§ **The problem**
What you give back should match the records word for word.

[Stored data entries]
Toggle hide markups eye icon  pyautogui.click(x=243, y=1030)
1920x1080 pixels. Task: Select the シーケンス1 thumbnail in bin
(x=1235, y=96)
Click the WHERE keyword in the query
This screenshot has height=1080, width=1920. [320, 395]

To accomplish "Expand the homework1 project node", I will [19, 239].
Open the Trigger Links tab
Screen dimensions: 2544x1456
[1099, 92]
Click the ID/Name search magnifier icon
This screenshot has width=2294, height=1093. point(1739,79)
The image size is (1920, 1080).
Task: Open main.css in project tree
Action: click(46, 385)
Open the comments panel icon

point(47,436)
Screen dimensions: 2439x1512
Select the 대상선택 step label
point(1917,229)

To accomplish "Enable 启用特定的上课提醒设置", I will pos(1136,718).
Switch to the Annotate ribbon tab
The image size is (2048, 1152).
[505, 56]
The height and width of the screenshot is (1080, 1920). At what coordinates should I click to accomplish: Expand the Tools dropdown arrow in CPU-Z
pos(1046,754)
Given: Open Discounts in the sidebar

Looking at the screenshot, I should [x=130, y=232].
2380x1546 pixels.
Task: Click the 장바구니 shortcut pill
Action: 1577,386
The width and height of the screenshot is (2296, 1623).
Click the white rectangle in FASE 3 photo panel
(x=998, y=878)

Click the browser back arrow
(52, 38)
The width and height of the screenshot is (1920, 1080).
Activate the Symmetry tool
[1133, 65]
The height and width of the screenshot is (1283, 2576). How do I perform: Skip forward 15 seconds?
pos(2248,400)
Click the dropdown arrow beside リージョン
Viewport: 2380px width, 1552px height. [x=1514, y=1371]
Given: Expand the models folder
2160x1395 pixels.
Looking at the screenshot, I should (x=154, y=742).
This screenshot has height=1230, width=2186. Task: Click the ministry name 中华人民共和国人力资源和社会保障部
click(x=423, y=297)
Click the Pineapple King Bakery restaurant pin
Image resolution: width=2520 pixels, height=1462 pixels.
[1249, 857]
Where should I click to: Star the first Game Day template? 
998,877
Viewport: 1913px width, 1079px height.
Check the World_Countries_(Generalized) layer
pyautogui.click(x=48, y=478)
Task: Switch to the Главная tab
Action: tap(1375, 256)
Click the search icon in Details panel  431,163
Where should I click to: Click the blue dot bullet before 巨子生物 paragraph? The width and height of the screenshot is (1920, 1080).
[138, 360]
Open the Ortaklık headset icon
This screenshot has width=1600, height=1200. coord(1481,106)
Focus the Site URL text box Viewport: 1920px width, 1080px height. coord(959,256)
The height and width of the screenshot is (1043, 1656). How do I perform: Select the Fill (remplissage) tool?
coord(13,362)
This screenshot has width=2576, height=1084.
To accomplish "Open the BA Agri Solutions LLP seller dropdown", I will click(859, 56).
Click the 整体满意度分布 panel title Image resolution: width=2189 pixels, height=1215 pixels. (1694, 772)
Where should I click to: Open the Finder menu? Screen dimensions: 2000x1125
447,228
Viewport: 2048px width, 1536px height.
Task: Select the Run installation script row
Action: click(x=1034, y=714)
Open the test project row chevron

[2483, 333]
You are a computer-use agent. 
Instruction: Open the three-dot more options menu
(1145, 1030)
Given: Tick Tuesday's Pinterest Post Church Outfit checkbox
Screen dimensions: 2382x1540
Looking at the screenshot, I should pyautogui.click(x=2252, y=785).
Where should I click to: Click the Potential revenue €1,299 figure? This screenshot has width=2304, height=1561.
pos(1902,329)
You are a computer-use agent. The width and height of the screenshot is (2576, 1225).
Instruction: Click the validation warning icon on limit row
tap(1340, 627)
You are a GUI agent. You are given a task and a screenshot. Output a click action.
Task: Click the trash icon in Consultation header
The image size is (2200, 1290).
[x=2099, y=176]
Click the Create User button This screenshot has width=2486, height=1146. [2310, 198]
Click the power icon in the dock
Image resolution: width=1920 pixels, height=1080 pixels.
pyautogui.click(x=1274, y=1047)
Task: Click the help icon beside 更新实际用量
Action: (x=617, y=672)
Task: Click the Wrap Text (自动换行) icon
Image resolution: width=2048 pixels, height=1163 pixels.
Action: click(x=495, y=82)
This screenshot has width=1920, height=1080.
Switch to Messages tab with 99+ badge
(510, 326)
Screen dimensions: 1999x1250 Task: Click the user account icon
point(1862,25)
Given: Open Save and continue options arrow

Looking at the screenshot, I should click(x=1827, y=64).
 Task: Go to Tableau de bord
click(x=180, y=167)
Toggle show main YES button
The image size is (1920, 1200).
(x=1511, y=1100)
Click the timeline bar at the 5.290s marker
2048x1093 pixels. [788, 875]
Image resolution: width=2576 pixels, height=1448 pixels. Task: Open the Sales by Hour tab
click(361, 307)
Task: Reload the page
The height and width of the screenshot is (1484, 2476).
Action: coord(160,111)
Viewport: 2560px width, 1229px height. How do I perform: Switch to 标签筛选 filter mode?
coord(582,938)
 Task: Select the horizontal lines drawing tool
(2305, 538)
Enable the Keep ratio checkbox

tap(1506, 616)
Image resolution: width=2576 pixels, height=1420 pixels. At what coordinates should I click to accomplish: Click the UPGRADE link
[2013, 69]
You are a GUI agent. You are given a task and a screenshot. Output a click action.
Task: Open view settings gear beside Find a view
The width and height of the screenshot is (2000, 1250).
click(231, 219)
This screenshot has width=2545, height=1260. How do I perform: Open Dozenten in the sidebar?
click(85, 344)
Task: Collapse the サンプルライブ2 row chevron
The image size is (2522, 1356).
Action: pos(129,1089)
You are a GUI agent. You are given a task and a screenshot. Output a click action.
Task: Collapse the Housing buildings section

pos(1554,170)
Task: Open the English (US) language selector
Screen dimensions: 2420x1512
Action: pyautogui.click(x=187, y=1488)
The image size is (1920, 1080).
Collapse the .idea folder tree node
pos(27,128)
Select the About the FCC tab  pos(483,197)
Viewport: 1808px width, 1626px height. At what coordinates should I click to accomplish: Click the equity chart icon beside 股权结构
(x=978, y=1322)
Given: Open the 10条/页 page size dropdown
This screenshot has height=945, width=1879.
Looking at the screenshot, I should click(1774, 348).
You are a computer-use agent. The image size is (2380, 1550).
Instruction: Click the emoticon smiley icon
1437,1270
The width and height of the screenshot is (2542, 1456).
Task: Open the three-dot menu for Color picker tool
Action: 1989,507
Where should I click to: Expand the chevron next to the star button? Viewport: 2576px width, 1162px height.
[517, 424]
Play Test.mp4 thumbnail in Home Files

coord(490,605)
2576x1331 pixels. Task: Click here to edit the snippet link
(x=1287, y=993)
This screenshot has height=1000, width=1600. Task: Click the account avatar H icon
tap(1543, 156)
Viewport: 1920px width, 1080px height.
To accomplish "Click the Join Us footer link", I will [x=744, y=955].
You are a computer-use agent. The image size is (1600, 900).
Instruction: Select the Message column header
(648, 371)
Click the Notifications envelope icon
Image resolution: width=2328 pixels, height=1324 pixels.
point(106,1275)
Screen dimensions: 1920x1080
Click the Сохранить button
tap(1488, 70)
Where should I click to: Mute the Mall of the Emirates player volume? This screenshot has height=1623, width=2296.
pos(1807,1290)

§ **Exercise response**
Toggle hide markups eye icon  pyautogui.click(x=243, y=1030)
1920x1080 pixels. Task: Select the シーケンス1 thumbnail in bin
(x=1235, y=96)
Click the WHERE keyword in the query
This screenshot has height=1080, width=1920. [320, 395]

To accomplish "Expand the homework1 project node", I will [19, 239].
Open the Trigger Links tab
Screen dimensions: 2544x1456
[1099, 92]
Click the ID/Name search magnifier icon
This screenshot has width=2294, height=1093. point(1739,79)
The image size is (1920, 1080).
Task: Open main.css in project tree
Action: click(46, 385)
Open the comments panel icon

point(47,436)
Screen dimensions: 2439x1512
Select the 대상선택 step label
point(1917,229)

To accomplish "Enable 启用特定的上课提醒设置", I will pos(1136,718).
Switch to the Annotate ribbon tab
The image size is (2048, 1152).
[505, 56]
The height and width of the screenshot is (1080, 1920). At what coordinates should I click to accomplish: Expand the Tools dropdown arrow in CPU-Z
pos(1046,754)
Given: Open Discounts in the sidebar

Looking at the screenshot, I should [x=130, y=232].
2380x1546 pixels.
Task: Click the 장바구니 shortcut pill
Action: 1577,386
The width and height of the screenshot is (2296, 1623).
Click the white rectangle in FASE 3 photo panel
(x=998, y=878)

Click the browser back arrow
(52, 38)
The width and height of the screenshot is (1920, 1080).
Activate the Symmetry tool
[1133, 65]
The height and width of the screenshot is (1283, 2576). How do I perform: Skip forward 15 seconds?
pos(2248,400)
Click the dropdown arrow beside リージョン
Viewport: 2380px width, 1552px height. [x=1514, y=1371]
Given: Expand the models folder
2160x1395 pixels.
Looking at the screenshot, I should (x=154, y=742).
This screenshot has height=1230, width=2186. Task: Click the ministry name 中华人民共和国人力资源和社会保障部
click(x=423, y=297)
Click the Pineapple King Bakery restaurant pin
Image resolution: width=2520 pixels, height=1462 pixels.
[1249, 857]
Where should I click to: Star the first Game Day template? 
998,877
Viewport: 1913px width, 1079px height.
Check the World_Countries_(Generalized) layer
pyautogui.click(x=48, y=478)
Task: Switch to the Главная tab
Action: tap(1375, 256)
Click the search icon in Details panel  431,163
Where should I click to: Click the blue dot bullet before 巨子生物 paragraph? The width and height of the screenshot is (1920, 1080).
[138, 360]
Open the Ortaklık headset icon
This screenshot has width=1600, height=1200. coord(1481,106)
Focus the Site URL text box Viewport: 1920px width, 1080px height. coord(959,256)
The height and width of the screenshot is (1043, 1656). How do I perform: Select the Fill (remplissage) tool?
coord(13,362)
This screenshot has width=2576, height=1084.
To accomplish "Open the BA Agri Solutions LLP seller dropdown", I will click(859, 56).
Click the 整体满意度分布 panel title Image resolution: width=2189 pixels, height=1215 pixels. (1694, 772)
Where should I click to: Open the Finder menu? Screen dimensions: 2000x1125
447,228
Viewport: 2048px width, 1536px height.
Task: Select the Run installation script row
Action: click(x=1034, y=714)
Open the test project row chevron

[2483, 333]
You are a computer-use agent. 
Instruction: Open the three-dot more options menu
(1145, 1030)
Given: Tick Tuesday's Pinterest Post Church Outfit checkbox
Screen dimensions: 2382x1540
Looking at the screenshot, I should pyautogui.click(x=2252, y=785).
Where should I click to: Click the Potential revenue €1,299 figure? This screenshot has width=2304, height=1561.
pos(1902,329)
You are a computer-use agent. The width and height of the screenshot is (2576, 1225).
Instruction: Click the validation warning icon on limit row
tap(1340, 627)
You are a GUI agent. You are given a task and a screenshot. Output a click action.
Task: Click the trash icon in Consultation header
The image size is (2200, 1290).
[x=2099, y=176]
Click the Create User button This screenshot has width=2486, height=1146. [2310, 198]
Click the power icon in the dock
Image resolution: width=1920 pixels, height=1080 pixels.
pyautogui.click(x=1274, y=1047)
Task: Click the help icon beside 更新实际用量
Action: (x=617, y=672)
Task: Click the Wrap Text (自动换行) icon
Image resolution: width=2048 pixels, height=1163 pixels.
Action: click(x=495, y=82)
This screenshot has width=1920, height=1080.
Switch to Messages tab with 99+ badge
(510, 326)
Screen dimensions: 1999x1250 Task: Click the user account icon
point(1862,25)
Given: Open Save and continue options arrow

Looking at the screenshot, I should click(x=1827, y=64).
 Task: Go to Tableau de bord
click(x=180, y=167)
Toggle show main YES button
The image size is (1920, 1200).
(x=1511, y=1100)
Click the timeline bar at the 5.290s marker
2048x1093 pixels. [788, 875]
Image resolution: width=2576 pixels, height=1448 pixels. Task: Open the Sales by Hour tab
click(361, 307)
Task: Reload the page
The height and width of the screenshot is (1484, 2476).
Action: coord(160,111)
Viewport: 2560px width, 1229px height. How do I perform: Switch to 标签筛选 filter mode?
coord(582,938)
 Task: Select the horizontal lines drawing tool
(2305, 538)
Enable the Keep ratio checkbox

tap(1506, 616)
Image resolution: width=2576 pixels, height=1420 pixels. At what coordinates should I click to accomplish: Click the UPGRADE link
[2013, 69]
You are a GUI agent. You are given a task and a screenshot. Output a click action.
Task: Open view settings gear beside Find a view
The width and height of the screenshot is (2000, 1250).
click(231, 219)
This screenshot has width=2545, height=1260. How do I perform: Open Dozenten in the sidebar?
click(85, 344)
Task: Collapse the サンプルライブ2 row chevron
The image size is (2522, 1356).
Action: pos(129,1089)
You are a GUI agent. You are given a task and a screenshot. Output a click action.
Task: Collapse the Housing buildings section

pos(1554,170)
Task: Open the English (US) language selector
Screen dimensions: 2420x1512
Action: pyautogui.click(x=187, y=1488)
The image size is (1920, 1080).
Collapse the .idea folder tree node
pos(27,128)
Select the About the FCC tab  pos(483,197)
Viewport: 1808px width, 1626px height. At what coordinates should I click to accomplish: Click the equity chart icon beside 股权结构
(x=978, y=1322)
Given: Open the 10条/页 page size dropdown
This screenshot has height=945, width=1879.
Looking at the screenshot, I should click(1774, 348).
You are a computer-use agent. The image size is (2380, 1550).
Instruction: Click the emoticon smiley icon
1437,1270
The width and height of the screenshot is (2542, 1456).
Task: Open the three-dot menu for Color picker tool
Action: 1989,507
Where should I click to: Expand the chevron next to the star button? Viewport: 2576px width, 1162px height.
[517, 424]
Play Test.mp4 thumbnail in Home Files

coord(490,605)
2576x1331 pixels. Task: Click here to edit the snippet link
(x=1287, y=993)
This screenshot has height=1000, width=1600. Task: Click the account avatar H icon
tap(1543, 156)
Viewport: 1920px width, 1080px height.
To accomplish "Click the Join Us footer link", I will [x=744, y=955].
You are a computer-use agent. The image size is (1600, 900).
Instruction: Select the Message column header
(648, 371)
Click the Notifications envelope icon
Image resolution: width=2328 pixels, height=1324 pixels.
point(106,1275)
Screen dimensions: 1920x1080
Click the Сохранить button
tap(1488, 70)
Where should I click to: Mute the Mall of the Emirates player volume? This screenshot has height=1623, width=2296.
pos(1807,1290)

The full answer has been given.